1918 silent film directed by Ralph Ince

Five Thousand an Hour is a 1918 American silent comedy-drama film, directed by Ralph Ince. It stars Hale Hamilton, Lucille Lee Stewart, and Gilbert Douglas, and was released on November 25, 1918.

==Plot==
When Johnny Gamble's partner, Paul Gresham, steals all the corporate funds, Gamble is left to pay off the company shareholders out of his own personal fortune. After he's done with that, he is left with only $100 to his name. Feeling he has nothing left to lose, he heads to the racetrack, where he bets it all on a longshot, which wins the race, returning $15,000 to Gamble. At the track, he meets Constance Joy, and learns that she is slated to marry Gresham in 6 weeks. She is doing this in order to be eligible to inherit a million dollars on her 26th birthday, in 6 weeks time.
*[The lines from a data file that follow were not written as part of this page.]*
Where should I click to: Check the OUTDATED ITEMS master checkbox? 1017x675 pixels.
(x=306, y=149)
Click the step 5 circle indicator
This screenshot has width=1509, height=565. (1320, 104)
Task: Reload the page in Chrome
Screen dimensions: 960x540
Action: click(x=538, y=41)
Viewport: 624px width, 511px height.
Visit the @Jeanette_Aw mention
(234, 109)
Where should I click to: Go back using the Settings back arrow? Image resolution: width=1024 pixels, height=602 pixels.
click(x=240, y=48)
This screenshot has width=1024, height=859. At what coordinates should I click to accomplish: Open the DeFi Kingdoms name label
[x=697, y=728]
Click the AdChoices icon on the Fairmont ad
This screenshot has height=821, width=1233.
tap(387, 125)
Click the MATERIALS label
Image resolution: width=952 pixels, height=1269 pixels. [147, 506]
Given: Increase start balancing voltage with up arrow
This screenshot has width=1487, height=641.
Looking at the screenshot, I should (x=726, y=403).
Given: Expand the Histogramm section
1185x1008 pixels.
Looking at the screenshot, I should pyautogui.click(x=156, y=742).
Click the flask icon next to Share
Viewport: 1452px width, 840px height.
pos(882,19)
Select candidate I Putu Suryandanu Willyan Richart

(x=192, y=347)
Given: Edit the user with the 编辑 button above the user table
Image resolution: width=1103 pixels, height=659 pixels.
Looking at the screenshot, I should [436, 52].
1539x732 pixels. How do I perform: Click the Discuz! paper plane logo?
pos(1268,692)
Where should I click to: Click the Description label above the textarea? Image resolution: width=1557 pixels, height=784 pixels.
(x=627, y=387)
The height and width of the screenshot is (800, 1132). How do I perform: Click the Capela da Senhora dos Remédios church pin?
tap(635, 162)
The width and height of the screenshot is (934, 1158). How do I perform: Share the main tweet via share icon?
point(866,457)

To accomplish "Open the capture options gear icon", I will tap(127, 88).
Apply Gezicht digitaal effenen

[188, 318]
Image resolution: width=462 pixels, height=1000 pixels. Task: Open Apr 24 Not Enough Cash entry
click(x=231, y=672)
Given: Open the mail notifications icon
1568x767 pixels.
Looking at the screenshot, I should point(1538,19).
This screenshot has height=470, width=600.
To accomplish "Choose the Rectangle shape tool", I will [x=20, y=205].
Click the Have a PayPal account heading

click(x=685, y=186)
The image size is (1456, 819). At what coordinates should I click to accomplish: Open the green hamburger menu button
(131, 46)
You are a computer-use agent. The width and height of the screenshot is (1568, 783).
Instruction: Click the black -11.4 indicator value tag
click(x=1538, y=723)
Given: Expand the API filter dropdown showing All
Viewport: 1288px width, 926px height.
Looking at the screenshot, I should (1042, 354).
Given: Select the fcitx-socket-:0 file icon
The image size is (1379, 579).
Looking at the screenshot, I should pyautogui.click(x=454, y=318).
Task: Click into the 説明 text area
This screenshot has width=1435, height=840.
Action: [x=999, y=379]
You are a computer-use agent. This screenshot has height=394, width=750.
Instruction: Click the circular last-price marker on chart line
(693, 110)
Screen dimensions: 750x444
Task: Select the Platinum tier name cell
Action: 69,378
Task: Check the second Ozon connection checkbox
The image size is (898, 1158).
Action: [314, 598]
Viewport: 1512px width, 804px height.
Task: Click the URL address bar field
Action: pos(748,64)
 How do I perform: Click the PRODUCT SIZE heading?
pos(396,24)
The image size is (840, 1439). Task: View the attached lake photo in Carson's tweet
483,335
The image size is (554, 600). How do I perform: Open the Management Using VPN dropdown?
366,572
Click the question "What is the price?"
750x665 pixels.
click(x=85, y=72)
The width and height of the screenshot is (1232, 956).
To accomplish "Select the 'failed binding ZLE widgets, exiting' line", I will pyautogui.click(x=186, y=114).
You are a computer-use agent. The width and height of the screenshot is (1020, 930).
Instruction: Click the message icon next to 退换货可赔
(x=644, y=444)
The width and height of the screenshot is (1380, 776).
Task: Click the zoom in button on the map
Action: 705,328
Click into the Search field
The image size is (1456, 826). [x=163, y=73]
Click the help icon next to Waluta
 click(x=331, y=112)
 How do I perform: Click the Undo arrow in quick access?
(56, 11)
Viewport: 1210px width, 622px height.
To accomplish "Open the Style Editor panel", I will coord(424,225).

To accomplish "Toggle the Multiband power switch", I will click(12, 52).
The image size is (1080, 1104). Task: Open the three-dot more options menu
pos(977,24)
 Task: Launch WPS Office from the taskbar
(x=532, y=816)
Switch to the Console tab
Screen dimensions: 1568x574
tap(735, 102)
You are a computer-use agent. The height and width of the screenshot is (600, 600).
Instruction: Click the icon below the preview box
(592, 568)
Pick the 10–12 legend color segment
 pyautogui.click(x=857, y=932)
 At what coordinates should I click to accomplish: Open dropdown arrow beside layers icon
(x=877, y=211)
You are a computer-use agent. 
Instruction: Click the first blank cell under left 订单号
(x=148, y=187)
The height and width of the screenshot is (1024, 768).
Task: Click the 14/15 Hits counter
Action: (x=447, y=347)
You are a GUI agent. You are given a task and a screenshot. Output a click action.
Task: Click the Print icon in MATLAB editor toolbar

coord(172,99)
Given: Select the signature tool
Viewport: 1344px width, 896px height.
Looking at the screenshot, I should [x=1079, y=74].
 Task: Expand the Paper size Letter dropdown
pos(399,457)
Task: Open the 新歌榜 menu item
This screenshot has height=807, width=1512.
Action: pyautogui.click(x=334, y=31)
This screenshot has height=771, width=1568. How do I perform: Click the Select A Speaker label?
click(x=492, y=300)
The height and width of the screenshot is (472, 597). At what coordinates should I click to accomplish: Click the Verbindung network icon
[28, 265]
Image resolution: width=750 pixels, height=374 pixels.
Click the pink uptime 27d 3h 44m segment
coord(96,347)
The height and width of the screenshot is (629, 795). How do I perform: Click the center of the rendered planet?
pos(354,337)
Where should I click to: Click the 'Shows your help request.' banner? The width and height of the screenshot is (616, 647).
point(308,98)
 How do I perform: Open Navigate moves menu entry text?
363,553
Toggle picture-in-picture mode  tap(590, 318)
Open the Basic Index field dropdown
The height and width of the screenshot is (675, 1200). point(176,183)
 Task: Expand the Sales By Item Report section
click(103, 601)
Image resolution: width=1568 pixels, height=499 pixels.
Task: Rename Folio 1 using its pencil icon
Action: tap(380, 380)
Gamble sets out to turn his $15,000 into a million dollars in six weeks, so that he can marry Constance instead of her marrying Gresham. He engages in a series of business ventures, all of which turn out quite well for him, despite interference from Gresham. With fifteen minutes to go before the deadline, Gamble is still $15,000 short. However, Constance offers him the $15,000 for a single kiss.

==Cast list==
- Hale Hamilton as Johnny Gamble
- Lucille Lee Stewart as Constance Joy
- Gilbert Douglas as Paul Gresham
- Florence Short as Polly Parsons
- Robert Whittier as Jim Collaton
- Robert Middlemass as Ashley Loring
- Isabel O'Madigan as Mrs. Patty Boyden
- William Frederic as Colonel Bouncer
- Warren Cook as Raymond Courtney
- Charles Edwards as Boise
- Hardee Kirkland as Mortimer Washer
- Jack Bulger as Birchard
- William Cohill

==Production==
In August 1918 it was announced that Metro Pictures had acquired the rights to George Chester Randolph's novel, Five Thousand an Hour. The script was written by June Mathis, with Ralph Ince at the helm and starring Hale Hamilton. Some of the racetrack scenes were filmed on location at Saratoga Racetrack. The film marked Hamilton's debut as a starring actor for Metro Pictures. In August 1918 Metro announced that the supporting cast around Hamilton would be Lucille Lee Stewart, Robert Middlemas, Florence Short, Robert Whittier, Warren Cook, William Fredericks, Gilbert Douglas and Jack Bulger. The picture was originally scheduled to be released October 21. Douglas was a well-known Broadway actor, and the film was the first time he appeared on-screen. Filming on the picture finished in mid-September. The film's release was delayed, finally occurring on November 25, 1918. As of October 2019, the film was listed on the National Film Preservation Board's list of Lost U.S. Silent Feature Films.

==Reception==
The La Crosse Tribune enjoyed the film, as well as the performance of Hamilton, "The story is of unusual vigor and strength and presents Mr. Hamilton in the dynamic leading role which is one eminently suited to his virile and compelling style of comedy, and as Johnny Gamble, he is seen at his best." The Los Angeles Evening Express also gave the film a good review calling it, "one of the most entertaining comedy dramas ever seen on the screen." Motion Picture News, on the other hand, did not like the picture, calling it "slow and tiring".